This article is over 9 years, 11 months old
Our round-up of some of this summer's cultural highlights
Issue 371

Total Recall
Out 3 August

The 1990 film adaptation of Philip K Dick’s short story “We Can Remember It for You Wholesale”, starring Arnold Schwarzenegger as forgetful fugitive Douglas Quaid, was a huge hit.

This reboot of Total Recall stars Colin Farrell and will try to put some of the political punch back into Dick’s sci-fi romp.

Luke Fowler
Hepworth Gallery, Wakefield, until 14 October, free

Luke Fowler, a Turner Prize nominee, has made a new film based on archive film and research on the works of E P Thompson, Richard Hoggart and Raymond Williams and their links with working class life in northern England.

All Workers Go to Heaven
Stratford East, 7-11 July

Set in a “see-through factory”, Ioana Paun’s intriguing production is part live art and part social experiment.

The production promises to give participants in the imaginary factory the chance to work, resign, succeed, conform – or even strike.

Picasso Prints
British Museum,
until 2 September

The British Museum has purchased a complete set of the 100 Vollard suite of etchings by Picasso, which it is displaying over the summer.

Completed between 1930 and 1937 these are the only complete set in Britain and are named after the art dealer Vollard who commissioned them. They are arguably the most important series of prints of the 20th century.

They are being shown with Rembrandt etchings and Goya prints alongside classical sculpture – all of which influenced Picasso at the time.


Jeremy Deller’s artwork Sacrilege – a bouncy castle in the shape of Stonehenge – is going on tour across Britain over the summer as part of the artistic Olympiad.
It will be popping up in over 20 different places until September.

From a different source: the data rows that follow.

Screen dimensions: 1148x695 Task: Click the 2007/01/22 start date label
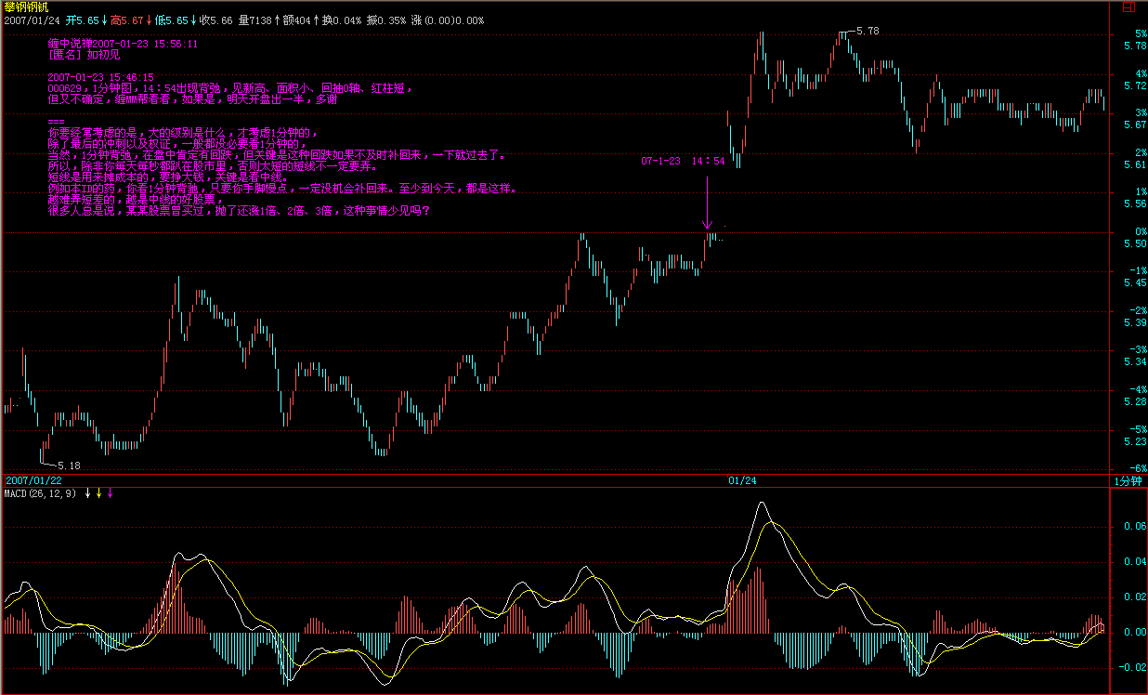(33, 480)
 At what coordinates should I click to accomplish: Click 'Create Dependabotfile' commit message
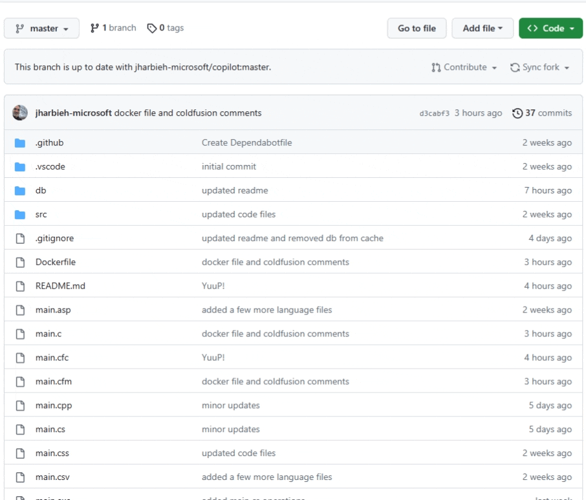[246, 143]
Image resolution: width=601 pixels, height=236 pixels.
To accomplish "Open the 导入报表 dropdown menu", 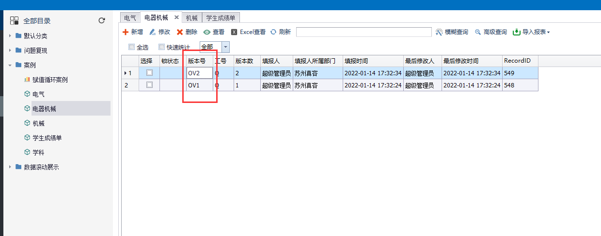I will click(531, 32).
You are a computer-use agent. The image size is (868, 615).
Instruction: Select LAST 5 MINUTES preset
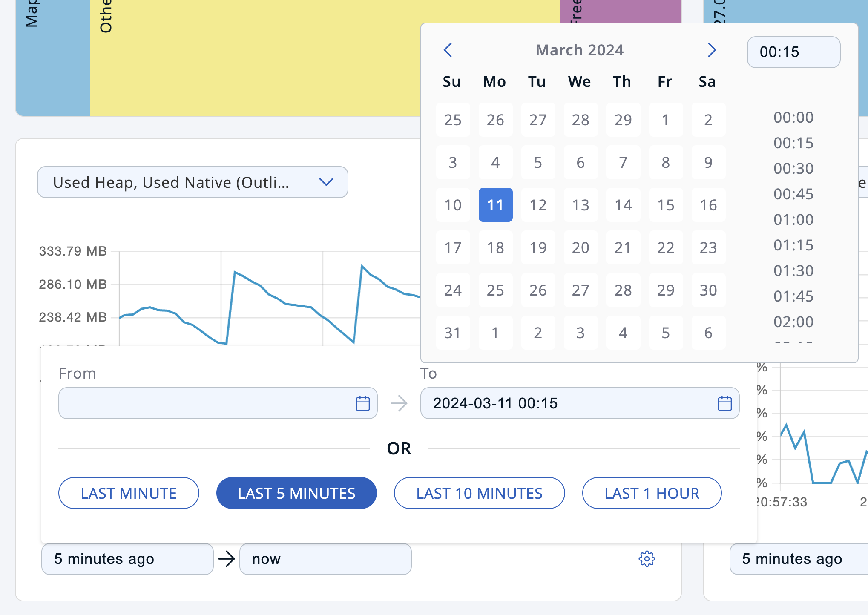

Details of the times and places can be found on its website, Stonehenge-goes-on-tour.

Deller has also been chosen as Britain’s entry to this years Venice Biennale.

A Doll’s House
Young Vic, London, until 28 July

Henrik Ibsen’s play A Doll’s House created a storm of controversy when it originally hit the Copenhagen stage in 1879 – and for all the right reasons.

Nora Helmer is doted on by her well to do husband Torvald, who calls her his “little songbird”. What follows is a stunning indictment of women’s oppression as Nora spreads her wings and rejects the hypocritical bourgeois morals that have kept her caged.

If you’ve not seen this landmark play before, the Young Vic’s intimate space should be the ideal venue.

No Na Orelha
Album, out now

Criolo, the 35 year old Brazilian rapper, has been on his ascent to fame in Latin America for some years. Now his new album No Na Orelha (Knot in the Ear) is hitting the mainstream here too.

Some of the rave reviews of the album have talked of Criolo’s claimed allegiance to Afrobeat music and his variety of samba, mambo and rumba. It is true that some of his lyrics are truly poignant. In a description of São Paulo he raps, “São Paulo is a bouquet, bouquets are dead flowers, beautifully arranged.”

All well and good, but this misses the point. Criolo, who was born in a favela in São Paulo, has as his main targets police violence and racism and has as his inspirations Fela Kuti and Frida Kahlo.

Pushwagner: Soft City
MK Gallery, Milton Keynes, until 2 September, free

Hariton Pushwagner is a Norwegian artist whose work has been likened to Munch’s or to the dystopian writings of Huxley. Working in London and Oslo between 1969 and 1976, he produced Soft City, a graphic novel describing a dehumanised city plagued with pollution and populated by the “waking sleep”.

Having created this alternative world Pushwagner has since produced large-canvas, obsessive drawings and prints of this world. Lately he has portrayed a world of endless war with robot-like soldiers marching to death camps.